Exercise objective: When the line with "Click the CNP refresh icon" turns up below, begin repeating exactly, and carry on through the line with "The image size is (807, 607)."; no pictures go into the copy.

[Stored items]
════════════════════
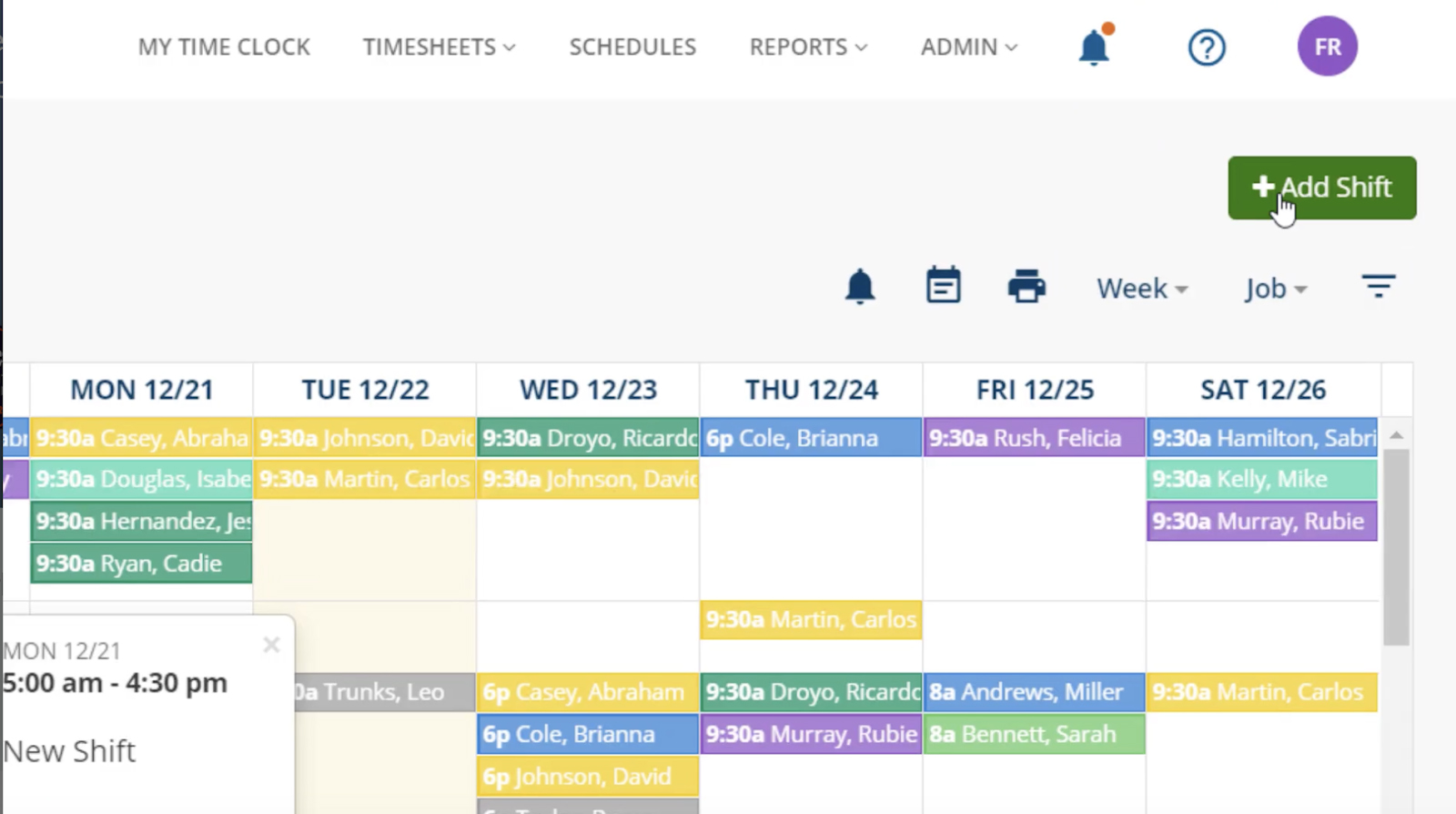
Task: Expand the Week view dropdown
Action: (1141, 289)
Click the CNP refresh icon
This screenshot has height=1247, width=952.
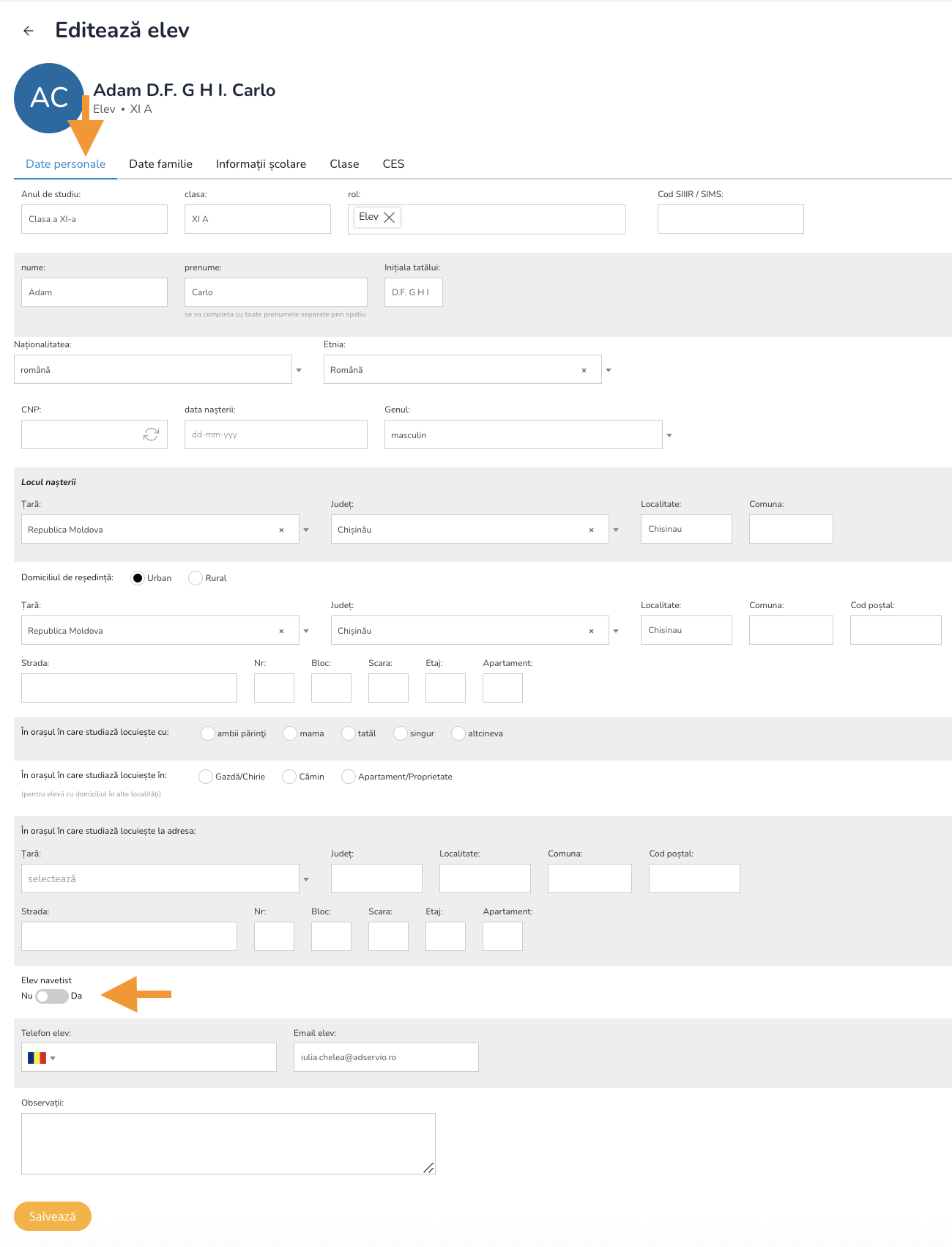151,434
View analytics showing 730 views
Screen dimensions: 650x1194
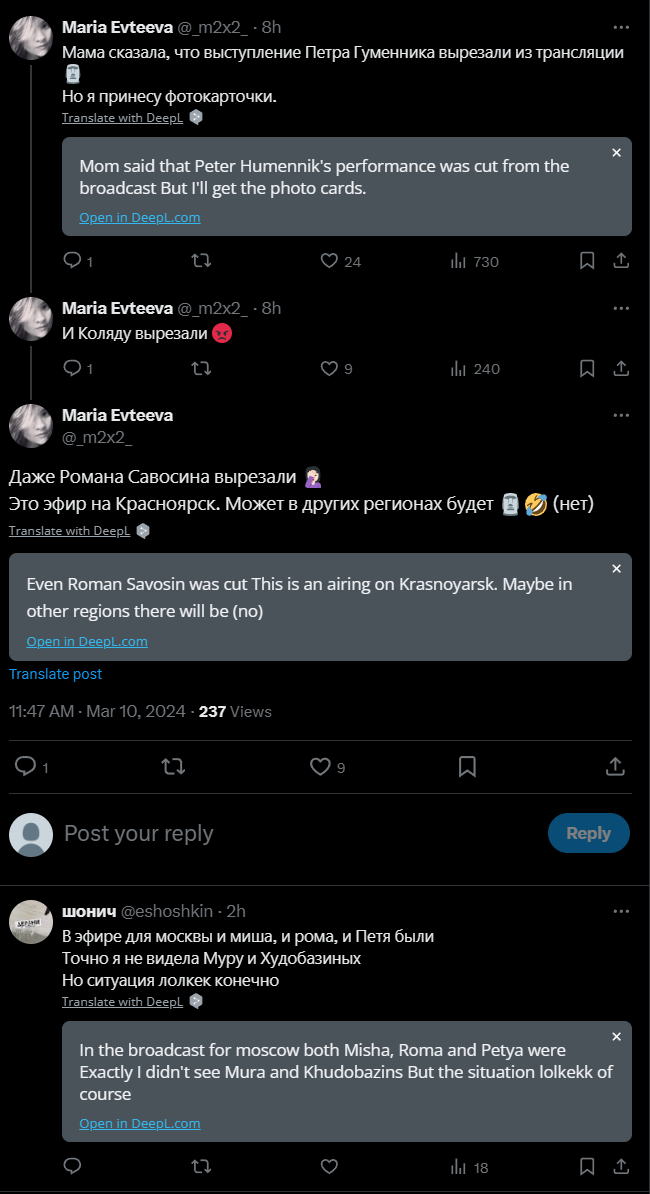pyautogui.click(x=474, y=261)
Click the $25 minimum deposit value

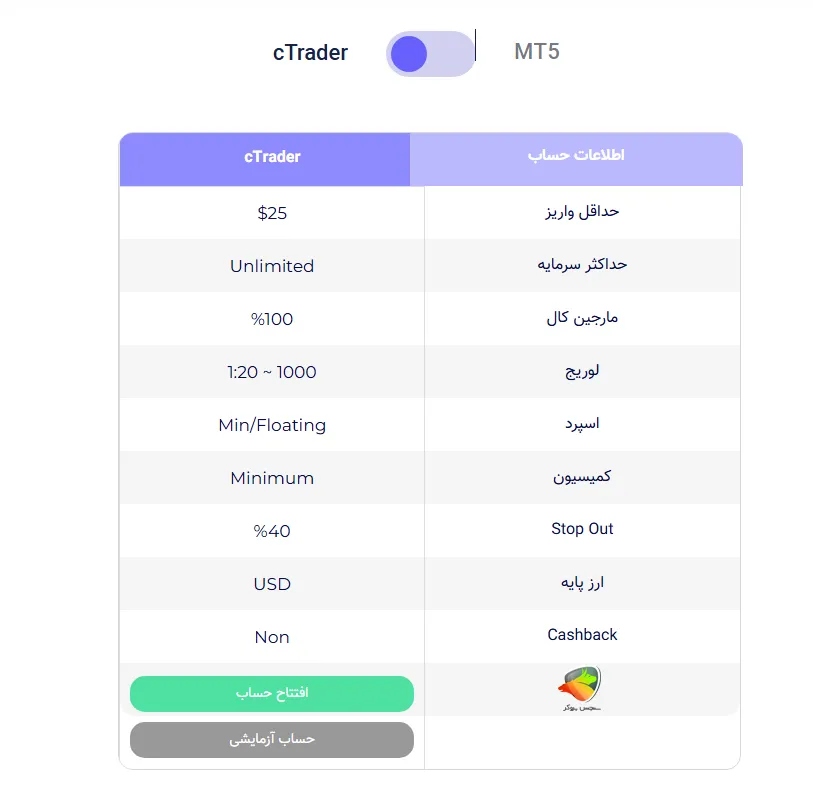click(271, 213)
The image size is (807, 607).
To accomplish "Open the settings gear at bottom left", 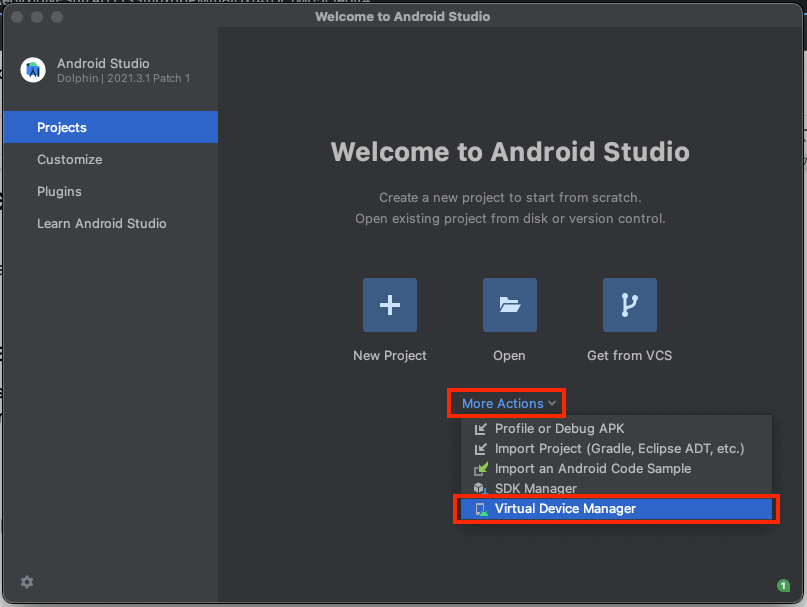I will coord(26,582).
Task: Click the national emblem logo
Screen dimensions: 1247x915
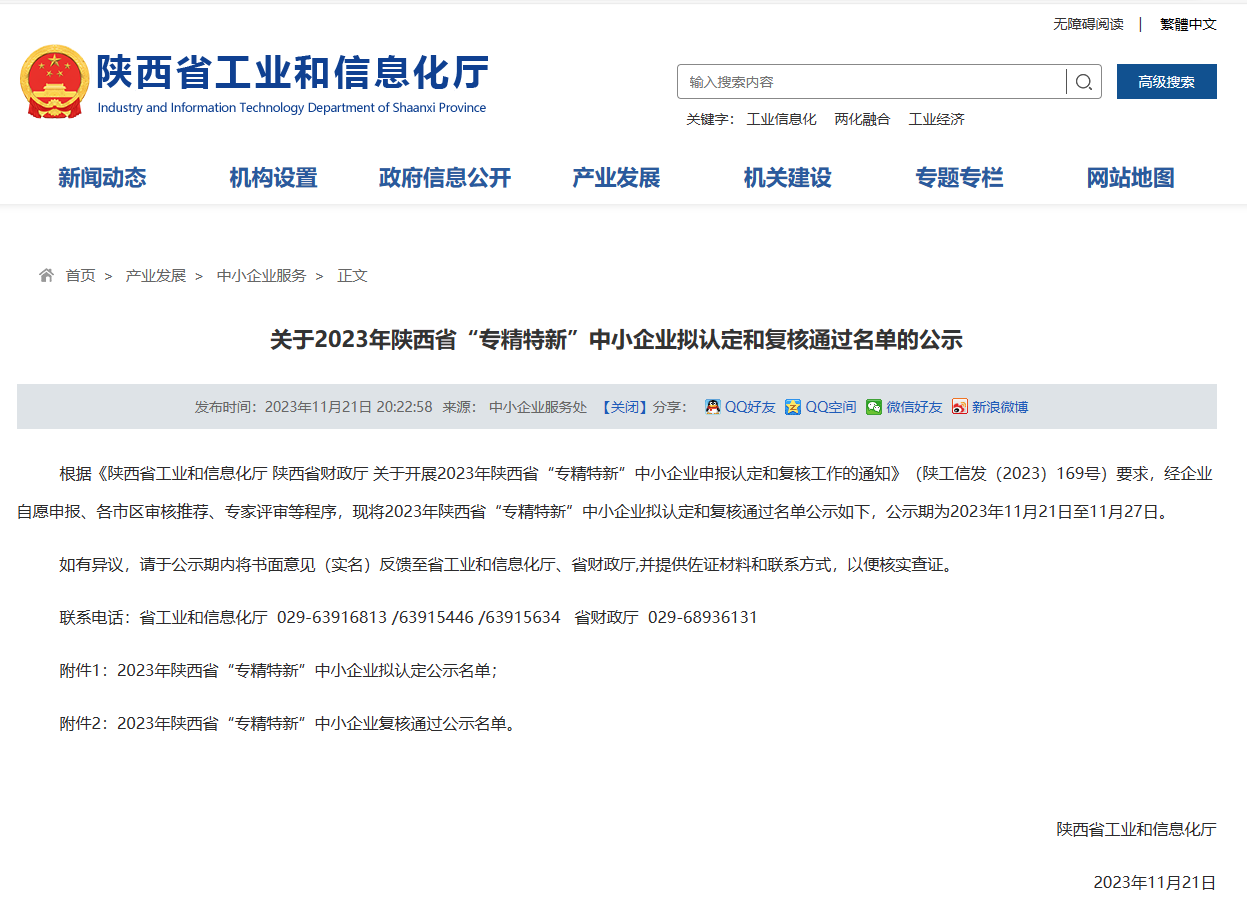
════════════════════
Finished task:
Click the CNP refresh icon
This screenshot has height=1247, width=952.
151,434
View analytics showing 730 views
Screen dimensions: 650x1194
pyautogui.click(x=474, y=261)
Click the $25 minimum deposit value

click(271, 213)
The image size is (807, 607).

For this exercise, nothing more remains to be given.